= Beginning of Section =
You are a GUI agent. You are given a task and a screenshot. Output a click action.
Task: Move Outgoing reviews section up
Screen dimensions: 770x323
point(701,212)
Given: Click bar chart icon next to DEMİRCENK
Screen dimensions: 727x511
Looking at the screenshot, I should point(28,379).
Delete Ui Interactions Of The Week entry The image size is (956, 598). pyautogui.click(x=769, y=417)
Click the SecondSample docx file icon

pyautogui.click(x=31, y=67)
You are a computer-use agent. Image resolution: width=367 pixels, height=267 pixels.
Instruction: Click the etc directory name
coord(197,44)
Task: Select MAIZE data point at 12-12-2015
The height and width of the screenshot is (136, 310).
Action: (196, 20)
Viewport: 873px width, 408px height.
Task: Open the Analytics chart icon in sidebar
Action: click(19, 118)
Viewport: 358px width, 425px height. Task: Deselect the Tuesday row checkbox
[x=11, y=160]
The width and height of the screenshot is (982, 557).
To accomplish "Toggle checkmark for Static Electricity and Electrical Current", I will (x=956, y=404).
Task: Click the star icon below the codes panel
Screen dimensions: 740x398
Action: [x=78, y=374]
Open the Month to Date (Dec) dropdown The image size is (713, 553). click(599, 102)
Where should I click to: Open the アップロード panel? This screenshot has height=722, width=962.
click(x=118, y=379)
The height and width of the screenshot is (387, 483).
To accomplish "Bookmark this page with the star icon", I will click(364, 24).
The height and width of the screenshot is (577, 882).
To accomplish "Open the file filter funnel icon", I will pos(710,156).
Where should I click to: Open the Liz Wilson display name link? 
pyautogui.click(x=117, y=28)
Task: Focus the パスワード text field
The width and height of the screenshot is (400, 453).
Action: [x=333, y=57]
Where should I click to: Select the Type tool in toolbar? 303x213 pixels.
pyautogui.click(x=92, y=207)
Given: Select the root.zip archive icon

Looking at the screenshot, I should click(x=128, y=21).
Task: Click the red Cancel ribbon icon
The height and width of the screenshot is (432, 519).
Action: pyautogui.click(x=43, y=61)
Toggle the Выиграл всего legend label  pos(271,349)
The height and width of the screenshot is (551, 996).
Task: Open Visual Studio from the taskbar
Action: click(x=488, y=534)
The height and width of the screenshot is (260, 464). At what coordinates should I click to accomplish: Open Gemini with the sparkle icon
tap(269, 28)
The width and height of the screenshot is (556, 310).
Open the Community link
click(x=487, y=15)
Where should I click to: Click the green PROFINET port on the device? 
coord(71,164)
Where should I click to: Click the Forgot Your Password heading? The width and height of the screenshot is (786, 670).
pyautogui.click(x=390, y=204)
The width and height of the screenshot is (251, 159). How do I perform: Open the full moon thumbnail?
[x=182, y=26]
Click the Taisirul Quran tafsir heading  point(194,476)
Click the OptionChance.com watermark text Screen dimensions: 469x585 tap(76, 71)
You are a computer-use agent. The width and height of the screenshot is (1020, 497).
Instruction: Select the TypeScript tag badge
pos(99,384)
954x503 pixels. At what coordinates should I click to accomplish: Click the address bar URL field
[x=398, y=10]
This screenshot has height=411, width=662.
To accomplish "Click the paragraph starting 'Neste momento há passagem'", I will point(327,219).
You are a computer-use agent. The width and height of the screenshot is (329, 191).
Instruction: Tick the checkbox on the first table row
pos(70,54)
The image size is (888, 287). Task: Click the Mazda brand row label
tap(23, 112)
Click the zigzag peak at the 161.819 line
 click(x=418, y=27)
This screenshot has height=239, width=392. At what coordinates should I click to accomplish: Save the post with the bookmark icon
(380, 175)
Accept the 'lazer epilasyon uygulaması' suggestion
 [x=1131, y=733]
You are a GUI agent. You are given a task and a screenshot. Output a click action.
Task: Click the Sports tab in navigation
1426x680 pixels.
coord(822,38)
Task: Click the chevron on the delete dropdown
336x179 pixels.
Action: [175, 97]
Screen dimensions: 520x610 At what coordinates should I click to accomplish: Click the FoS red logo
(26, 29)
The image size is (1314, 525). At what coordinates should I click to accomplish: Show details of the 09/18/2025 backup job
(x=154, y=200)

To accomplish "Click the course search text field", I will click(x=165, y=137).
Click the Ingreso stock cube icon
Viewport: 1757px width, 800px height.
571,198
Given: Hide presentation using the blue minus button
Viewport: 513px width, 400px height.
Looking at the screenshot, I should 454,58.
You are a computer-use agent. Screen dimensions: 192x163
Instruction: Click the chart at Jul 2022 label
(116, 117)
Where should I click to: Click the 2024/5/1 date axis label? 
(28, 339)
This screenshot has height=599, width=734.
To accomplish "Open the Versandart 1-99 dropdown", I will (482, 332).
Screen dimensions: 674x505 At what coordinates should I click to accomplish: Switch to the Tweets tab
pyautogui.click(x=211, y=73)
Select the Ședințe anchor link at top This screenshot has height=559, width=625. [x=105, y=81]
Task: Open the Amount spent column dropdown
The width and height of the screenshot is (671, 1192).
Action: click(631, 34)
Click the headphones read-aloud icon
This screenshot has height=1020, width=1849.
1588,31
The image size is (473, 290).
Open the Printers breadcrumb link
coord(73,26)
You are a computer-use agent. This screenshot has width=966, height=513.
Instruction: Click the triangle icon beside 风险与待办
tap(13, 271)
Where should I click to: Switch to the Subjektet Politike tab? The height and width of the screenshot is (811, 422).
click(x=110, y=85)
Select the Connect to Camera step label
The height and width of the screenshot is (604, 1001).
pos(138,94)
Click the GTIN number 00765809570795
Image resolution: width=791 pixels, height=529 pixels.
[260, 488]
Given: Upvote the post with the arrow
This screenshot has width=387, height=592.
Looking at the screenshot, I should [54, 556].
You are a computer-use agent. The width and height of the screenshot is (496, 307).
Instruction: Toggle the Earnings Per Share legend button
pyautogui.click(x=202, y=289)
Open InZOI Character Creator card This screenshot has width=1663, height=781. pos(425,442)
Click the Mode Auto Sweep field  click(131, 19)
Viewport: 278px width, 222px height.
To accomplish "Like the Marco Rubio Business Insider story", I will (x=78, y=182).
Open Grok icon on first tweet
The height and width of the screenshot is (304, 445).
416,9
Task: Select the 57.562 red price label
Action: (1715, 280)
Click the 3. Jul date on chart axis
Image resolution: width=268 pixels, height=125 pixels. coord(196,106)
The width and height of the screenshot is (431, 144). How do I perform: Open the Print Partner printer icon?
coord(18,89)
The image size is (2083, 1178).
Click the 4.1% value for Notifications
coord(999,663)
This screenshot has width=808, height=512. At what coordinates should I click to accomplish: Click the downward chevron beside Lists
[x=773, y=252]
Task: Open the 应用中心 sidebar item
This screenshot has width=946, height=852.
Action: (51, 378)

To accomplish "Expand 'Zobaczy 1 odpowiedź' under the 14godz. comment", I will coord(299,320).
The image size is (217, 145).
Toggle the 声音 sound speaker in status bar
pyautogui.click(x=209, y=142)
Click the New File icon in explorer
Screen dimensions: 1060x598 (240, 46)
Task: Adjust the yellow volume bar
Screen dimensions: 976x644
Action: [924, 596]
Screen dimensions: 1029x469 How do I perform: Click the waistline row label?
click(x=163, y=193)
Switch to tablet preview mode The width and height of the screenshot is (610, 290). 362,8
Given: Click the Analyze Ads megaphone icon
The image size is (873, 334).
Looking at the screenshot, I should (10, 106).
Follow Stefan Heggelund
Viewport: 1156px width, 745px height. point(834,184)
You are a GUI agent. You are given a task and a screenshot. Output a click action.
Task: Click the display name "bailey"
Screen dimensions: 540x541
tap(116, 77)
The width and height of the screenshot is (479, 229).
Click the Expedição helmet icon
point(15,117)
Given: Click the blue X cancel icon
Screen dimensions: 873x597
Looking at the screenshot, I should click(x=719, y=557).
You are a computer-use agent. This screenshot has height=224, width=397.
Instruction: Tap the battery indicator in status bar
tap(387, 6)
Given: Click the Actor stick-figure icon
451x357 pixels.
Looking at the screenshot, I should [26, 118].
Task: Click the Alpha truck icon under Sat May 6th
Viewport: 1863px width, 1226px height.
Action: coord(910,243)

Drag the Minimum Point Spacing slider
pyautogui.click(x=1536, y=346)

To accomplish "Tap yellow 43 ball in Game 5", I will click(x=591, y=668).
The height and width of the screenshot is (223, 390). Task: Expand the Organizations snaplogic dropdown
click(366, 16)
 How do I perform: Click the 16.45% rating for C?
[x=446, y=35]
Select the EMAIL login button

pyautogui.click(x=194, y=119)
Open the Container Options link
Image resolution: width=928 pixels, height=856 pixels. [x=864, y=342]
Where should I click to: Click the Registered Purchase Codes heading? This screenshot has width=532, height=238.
= End of Section =
• **TASK OBJECTIVE**: Exactly the lines above from the one with "954x503 pixels. At" to the one with "Given: Hide presentation", both included, are to be quoted; leave the rest out.

• **ANSWER AREA**:
954x503 pixels. At what coordinates should I click to accomplish: Click the address bar URL field
[x=398, y=10]
This screenshot has height=411, width=662.
To accomplish "Click the paragraph starting 'Neste momento há passagem'", I will point(327,219).
You are a computer-use agent. The width and height of the screenshot is (329, 191).
Instruction: Tick the checkbox on the first table row
pos(70,54)
The image size is (888, 287). Task: Click the Mazda brand row label
tap(23, 112)
Click the zigzag peak at the 161.819 line
 click(x=418, y=27)
This screenshot has height=239, width=392. At what coordinates should I click to accomplish: Save the post with the bookmark icon
(380, 175)
Accept the 'lazer epilasyon uygulaması' suggestion
 [x=1131, y=733]
You are a GUI agent. You are given a task and a screenshot. Output a click action.
Task: Click the Sports tab in navigation
1426x680 pixels.
coord(822,38)
Task: Click the chevron on the delete dropdown
336x179 pixels.
Action: [175, 97]
Screen dimensions: 520x610 At what coordinates should I click to accomplish: Click the FoS red logo
(26, 29)
The image size is (1314, 525). At what coordinates should I click to accomplish: Show details of the 09/18/2025 backup job
(x=154, y=200)

To accomplish "Click the course search text field", I will click(x=165, y=137).
Click the Ingreso stock cube icon
Viewport: 1757px width, 800px height.
571,198
Given: Hide presentation using the blue minus button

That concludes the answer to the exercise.